The scandal of Christianity is not that Jesus is like God but that God is like Jesus. It is a scandal because so much of the world has trouble conceiving of a God that would become flesh, let along become someone who was humiliated unto death on a Roman cross. Nevertheless, the claim of Christianity is that the revelation of God is Jesus Christ, who is God Incarnate.
While most discussions on the Doctrine of Incarnation begin with the Gospel of John, the book of Colossians also contributes to this understanding as well. The apostle Paul writes in Colossians 1:15-20:
The Son is the image of the invisible God, the firstborn over all creation. For in him all things were created: things in heaven and on earth, visible and invisible, whether thrones or powers or rulers or authorities; all things have been created through him and for him. He is before all things, and in him all things hold together. And he is the head of the body, the church; he is the beginning and the firstborn from among the dead, so that in everything he might have the supremacy. For God was pleased to have all his fullness dwell in him, and through him to reconcile to himself all things, whether things on earth or things in heaven, by making peace through his blood, shed on the cross.
This passage is not just christology, it is theology proper as well. That is, the passage is not just telling us about the nature of Jesus. It tells us about the nature of God who has reveals himself in Jesus. The question of how the invisible God can be known is answered by this passage.
There is more said in this passage about God and Jesus than just the contribution it makes to the Doctrine of Incarnation. However, I want to focus on this because I believe it provides the narrative or story necessary to understand God’s will.
When we want to understand who God is and what God is like, this passage points us to Jesus and says “See who God is, see what God is like!” When we want to know what the purpose or mission of God is, this passage points us to Jesus on the cross and says, “See what God has done!” The passage even provides explanation by defining the cross event as that which God reconciles all things to him.
This is necessary as we read scripture with an ear towards tradition, reason, and experience. We all can cite scripture, including Satan himself. It is really easy to cite a passage of scripture(s) as a proof-text to legitimize whatever practice, ethic, etc… we want to uphold. Sometimes we even might try appealing to some text in the Old Testament to legitimize the way disciples of Jesus should think and act (when reading about the OT, we need to keep in mind that God could be accommodating himself within history until that time when he reveals his fullness in Jesus).
Yet since Jesus is the living image of God, in whom the fullness of God dwells, the life Jesus lived, along with the beliefs and values that shape that life, and the larger creative-redemptive narrative that Jesus is the central figure of, should become that which we measure our understanding of specific beliefs, values, and practices against.
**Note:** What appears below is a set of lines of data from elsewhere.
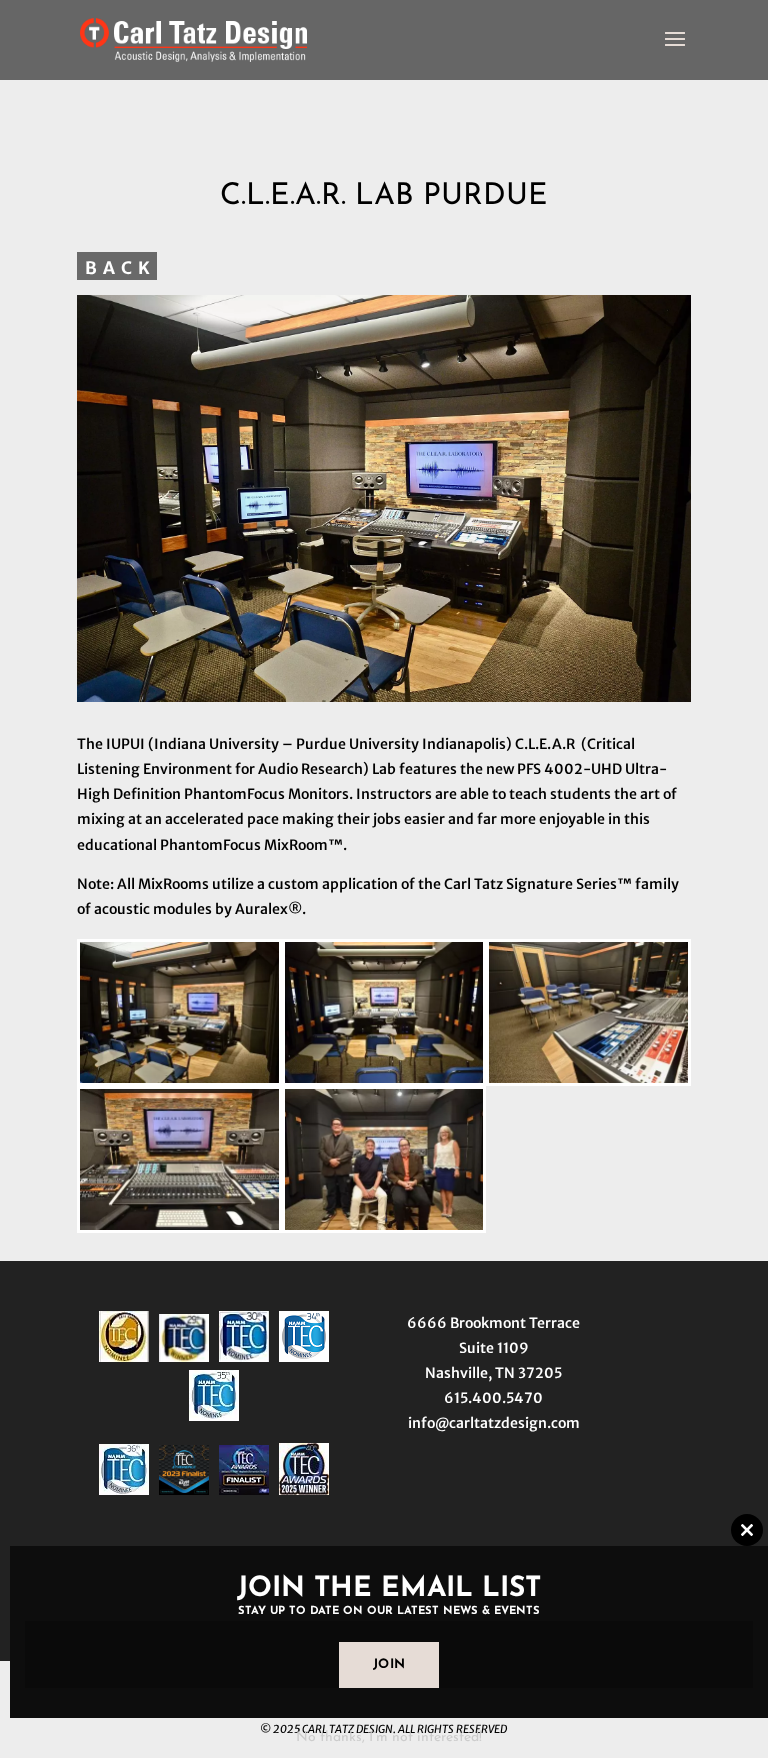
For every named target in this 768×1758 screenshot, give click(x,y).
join (389, 1664)
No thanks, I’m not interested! (389, 1737)
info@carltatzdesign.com (494, 1423)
In other words, if we want to know whether or not a certain belief, value, or practice is the will of God, we ought to measure against Jesus and the life he lived and lives.
Yesterday I posted a link on Facebook to an article on the Huffington Post website written by Lee C. Camp titled, “Batman, Neo-Nazis, and the Good News of Jesus.” In the article, Camp calls into question the myth of redemptive violence that many people, including many Christians, have placed their faith in. In doing so, Camp writes:
To embrace a “war on terror” is a rejection of the fundamental Christian conviction that the world has been saved, is being saved, and will be saved not through violence and warring, but through long-suffering, self-emptying love.
Camp reminds us that God is reconciling all things to him through the self-sacrificial love of Jesus’ “blood, shed on the cross” rather than the power of the sword. It is also a reminder that Christians will only bear authentic witness to this redemptive act of God by embracing this way of self-sacrificial love rather than the violent power of the sword.
This obviously raises the question of Christian pacifism vs. just war and the many moral dilemmas that Christians could hypothetically find themselves in. It should be recognized that in such moral dilemmas, the lines of black and white seem to blur. Be that as it may, appealing to such potential dilemmas or even to certain biblical proof-texts in order to justify violence as a legitimized way of life is counter to the way of God revealed in Jesus Christ.
For example, even though I don’t have the answer to every moral dilemma and have plenty of unanswered questions, I certainly would not stand by idly and let some assailant attack and harm my family. I would not stand by and allow this to happen even if it required some degree of violence. I doubt you would either. Nevertheless, whether we are morally right or wrong in such admission, it does not permit us to legitimize violence as a value and way of life for those who follow Jesus. After all, among the many ways we are blessed, we are still blessed, among o to be peacemakers (Matt 5:9) and peacemaking, as Jesus teaches us, is by the means of self-sacrificial love on the cross.